Based on a best-selling novel by Andy Weir (who also wrote The Martian), Project Hail Mary arrived in cinemas around the world last week, becoming 2026’s first bonafide hit. It nearly matched the opening weekend of Oppenheimer—making $80.5 million this weekend, which is a rarity for a non-franchise film. In it, Gosling plays a molecular biologist-turned-school teacher named Ryland Grace. He’s enlisted by a group of researchers to solve the mystery of a microorganism that’s dimming the sun, threatening to wipe out life on earth entirely, because of a thesis paper he wrote years before that no one, at the time, really believed attention to.
It’s pretty standard sci-fi fare until they reach the surface of the one star in the solar system that’s not been ravaged by the microorganism, called Tau Ceti. There, he realizes he has company, and it comes in the form of an alien he calls Rocky: a five-legged, spider-like alien made of stone. The two learn to communicate and realize that—far away from their home planets—they have no one but each other. Thus starts a really beautiful kinship between them.
I know what you’re thinking. You think it’s problematic to see two guys queening out on a spaceship and automatically assume there’s something else going on when the cameras stop rolling. But we’d be foolish to ignore the signs. Initially, the only thing Rocky and Grace can really share is hand gestures (heard of voguing?). Then, thanks to Grace’s technological wizardry, he learns to translate Rocky’s echolocation into language, and they share stories from their pasts. From that point, the pair have a tear-jerking chemistry. You really get the sense that there’s something cute between them. Rocky doesn’t have a face, Gosling has the ultimate face. It’s a deep attraction, heightened further by the fact that the two can’t breathe the same air. What if they could? What might happen then?

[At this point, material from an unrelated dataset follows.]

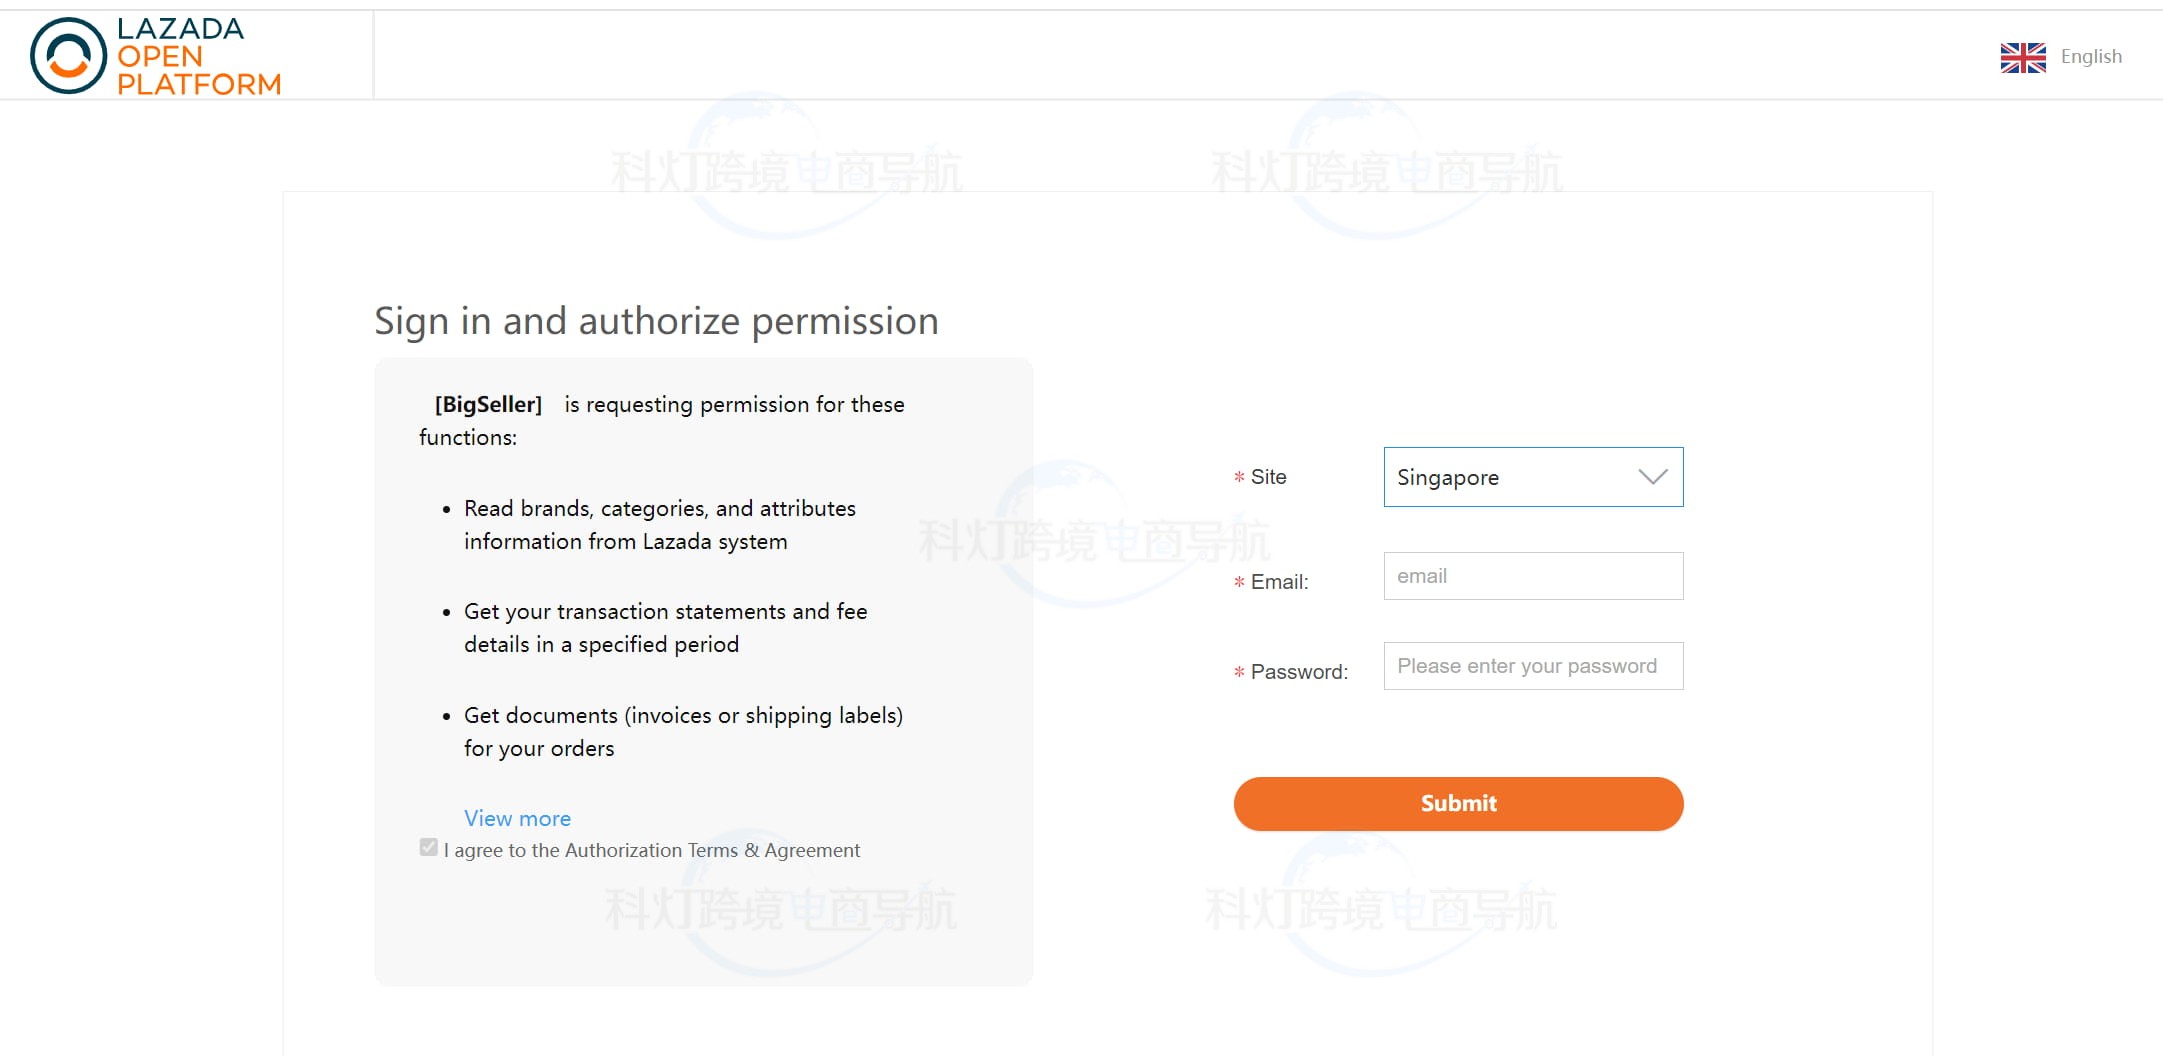
Task: Toggle the Authorization Terms agreement checkbox
Action: 429,848
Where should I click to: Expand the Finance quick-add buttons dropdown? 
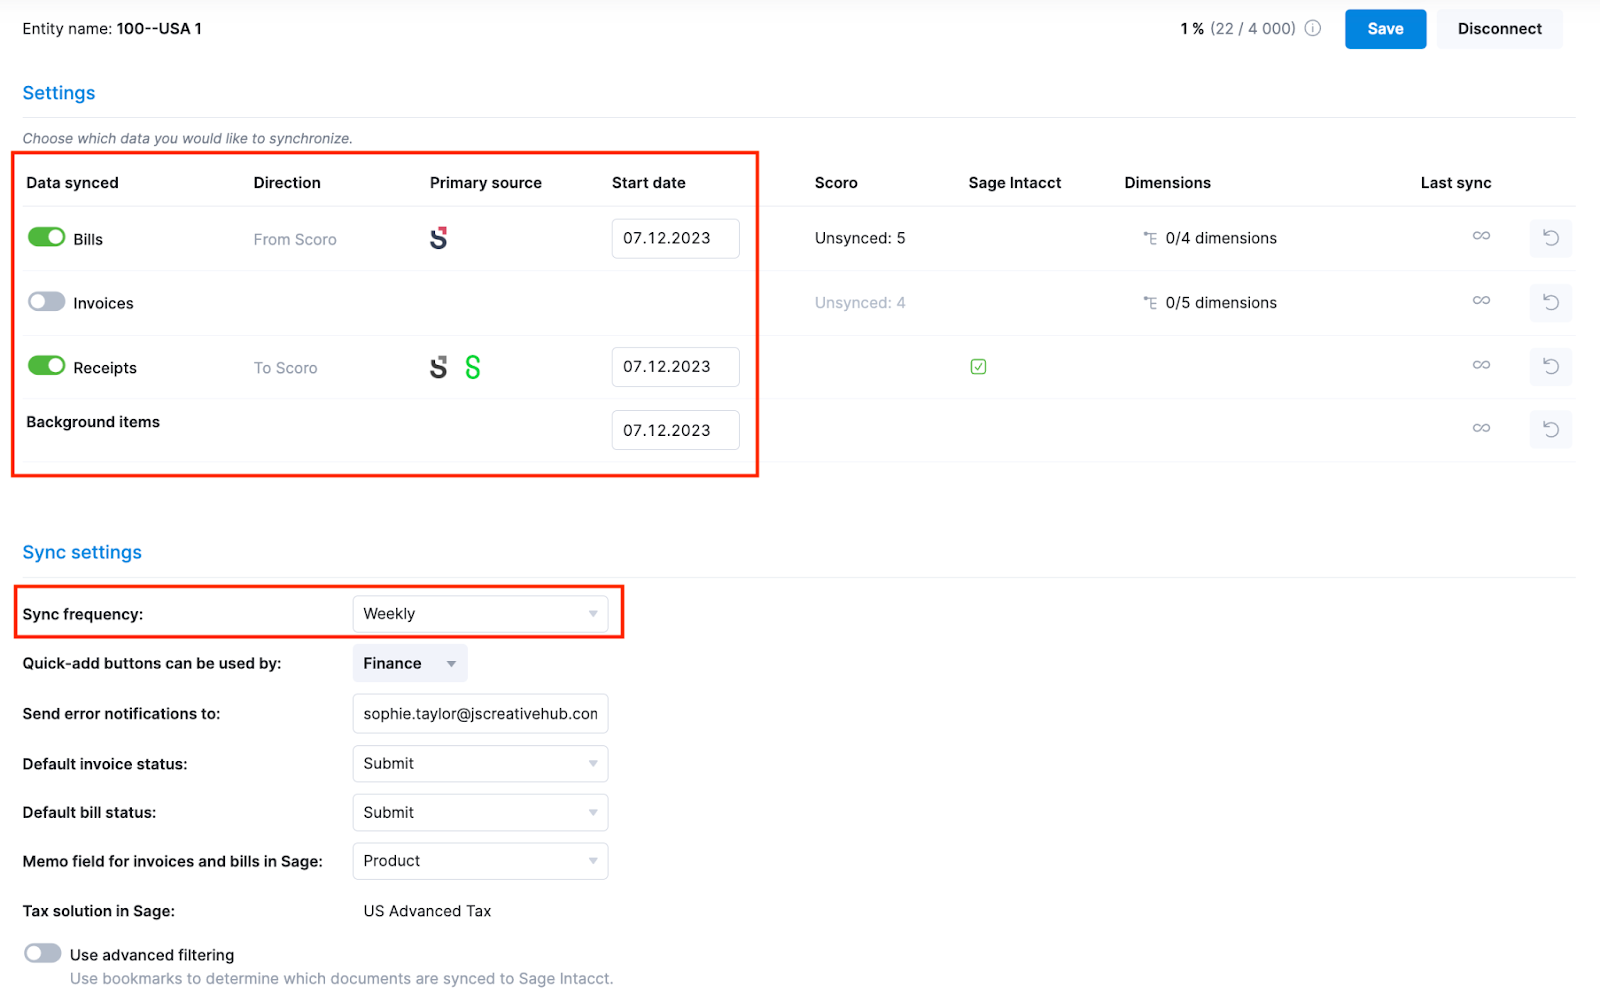click(x=409, y=663)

This all happens in a film that stars Sandra Huller as one of the head honcho research people in charge of the earth-saving mission. We (gay people) know her best for doing that really iconic monologue in Anatomy of a Fall, which went viral on X several times during awards season (inherently gay). In Project Hail Mary, her standout moment comes when she delivers a profound karaoke (🏳️🌈) performance of “Sign of the Times” by Harry Styles. That was Styles’ lead single from his self-titled album which, after Fine Line, might be the record that earned Styles the most queerbaiting accusations. Plus, Ryan Gosling’s character wears hot boy vintage tees for almost the entire film, one bearing the iconic insignia of the musical Cats. (👀) He looks good. But who is he dressing for if no one can see him? Could it be that gay little alien Rocky?
Back in 2023, as Saltburn slurped up all of the internet’s attention, I wrote an article that explored that core friendship between Barry Keoghan’s posh family interloper, Oliver Quick, and his aristocratic bestie, Jacob Elordi’s Felix Catton. I argued that, in between the layers of that tight-knit kinship, was a distinctly queer energy. Maybe it was the grave fucking (camp!) or Oliver sucking up the remnants of cum-laced bathwater, but it proved to me that there’s nothing more gay than straight male friendship.

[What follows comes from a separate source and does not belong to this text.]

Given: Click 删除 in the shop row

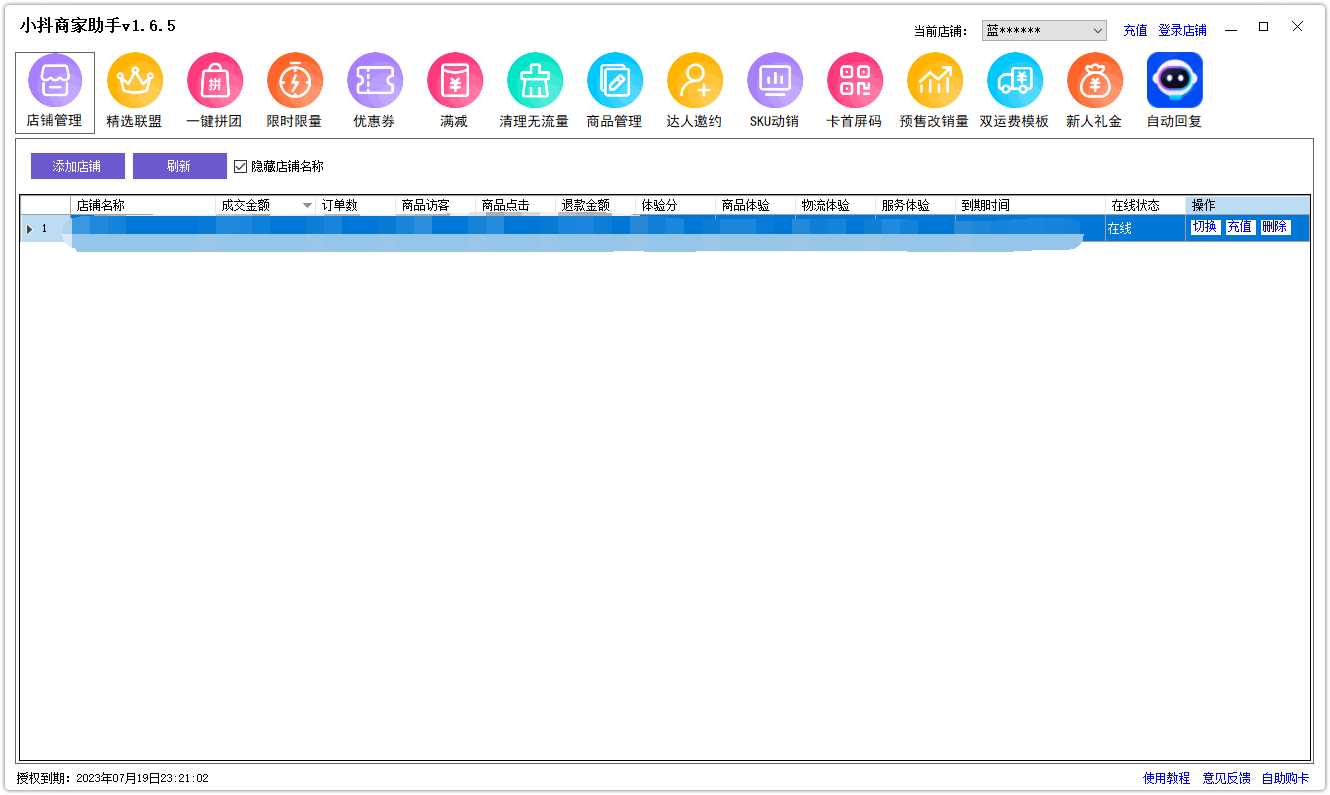Looking at the screenshot, I should [x=1274, y=227].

That feels present here: An unrivalled, stop at nothing to be together closeness. But while Saltburn’s brotherhood had a lethal undertone, Project Hail Mary feels more like Call Me by Your Name to me: two people from different worlds who see each other, and have to face the idea of what it might be like to be apart because of what society demands of them. Ryan Gosling is Oliver and Rocky is the twink.








I read this and enjoyed this. I enjoy the truth and facts.